BEGIN PROVIDED PASSAGE
Early in the season many believed Pillar had turned the corner. Through April he hit .301/.339/.505 and despite a less productive May (.252/.328/.398) Pillar seemed to be a lock as the Jays lead-off hitter. 

Then the incident happened. And by incident I mean the time Pillar yelled a homophobic slur at Atlanta Braves pitcher Jason Motte, triggering a wave of condemnation and press reaction from sports and non-sports media far and wide, as well as a two-game suspension.

Pillar’s homophobic outburst happened on May 17 and at the time he was hitting .305/.357.498 and enjoying the best start of his career. In the ten games following the suspension his batting average was only .154. By the end of May he was batting .277/.333/.451 and by June 30 his OPS had dropped significantly, down to .698 from a high of .874 on May 16. 

It’s hard to know for sure if the firestorm he created caused his performance to drop or if he was simply regressing to his normal below-average-hitting self. It could be a combination of factors but as far as approach goes, there’s a clear problem. He loves to swing at everything, especially at bad pitches out of the zone. Even worse: how often he put them in play for easy outs.
END PROVIDED PASSAGE
**WHAT YOU ARE ASKED TO DO:**
Extend the passage about Pillar's season with the Jays, picking up after its final sentence. The material after this point has no connection to the passage about Pillar's season.
BEGIN DATA SHOWN
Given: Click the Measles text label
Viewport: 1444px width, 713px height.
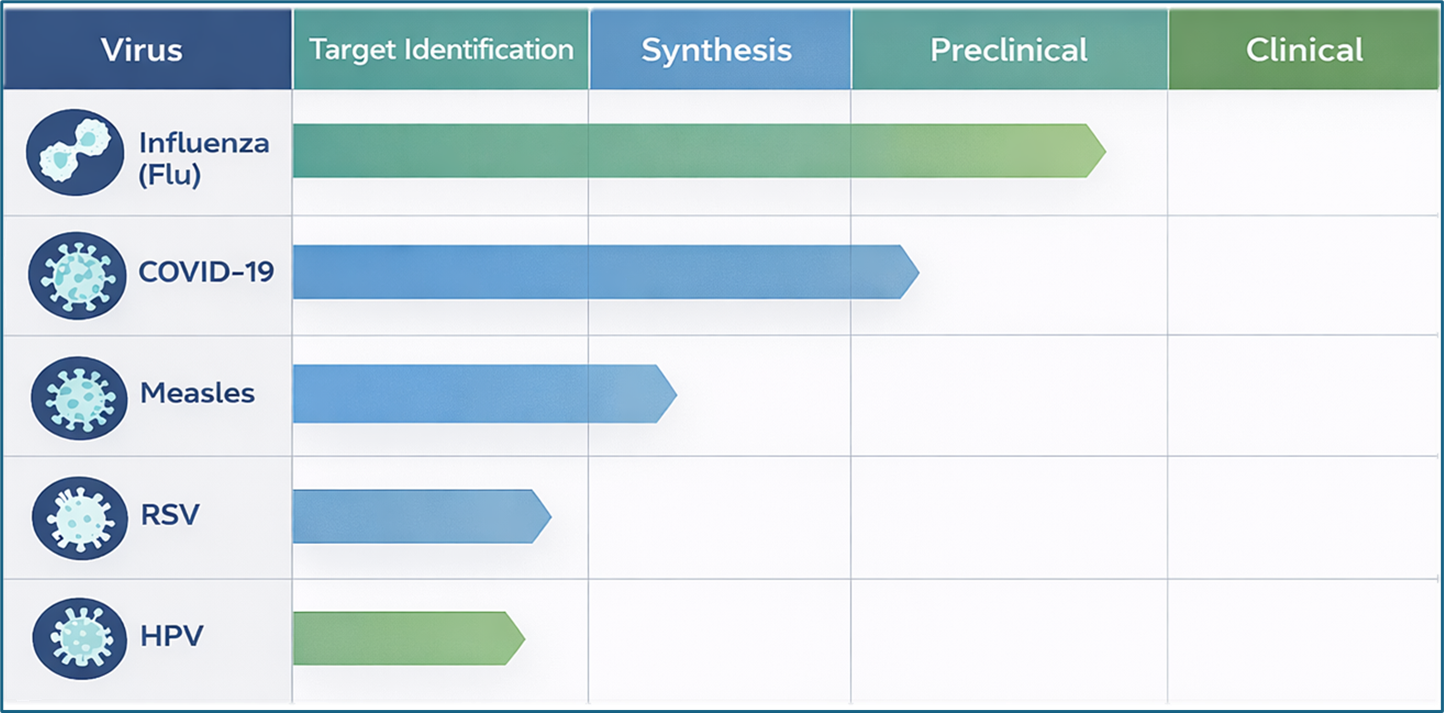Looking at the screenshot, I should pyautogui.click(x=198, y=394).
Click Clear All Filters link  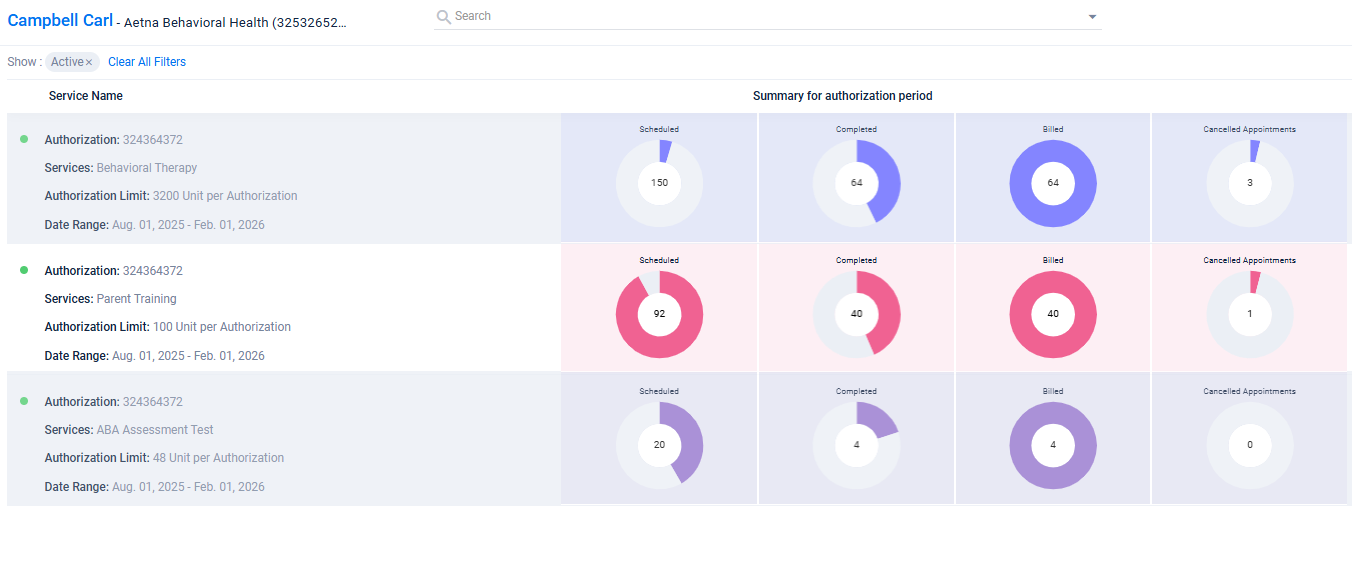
END DATA SHOWN
**THE ANSWER:**
Last August, Mario Puciuc at Fangraphs looked at both Pillar’s chase rate as well as his whiff rate. Puciuc found Pillar connected with an impressive number of bad pitches outside of the strike zone. As of August 18 he ranked 20th in soft contact, largely because of a low whiff rate on bad pitches. 

Sometimes he gets lucky. Most famously in the 2016 playoffs when he hit a double to tie the 2016 Wild Card game. According to August Fagerstrom that hit was off a pitch that was the “10th-highest height-adjusted pitch that went for a hit out of 382,450 hits in the PITCHf/x era.” So, this isn’t a new problem. 

Pillar will almost certainly be patrolling center field for the 2018 season. But if his defensive numbers decline again this year (21.6 UZR in 2016, 6.0 UZR in 2017) and his hitting approach doesn’t change, he may be out of a job sooner rather than later. 

 

Contract Status

 

Pillar is in his first year of arbitration eligibility. He will make $3.25 million this year and is under club control through the 2020 season.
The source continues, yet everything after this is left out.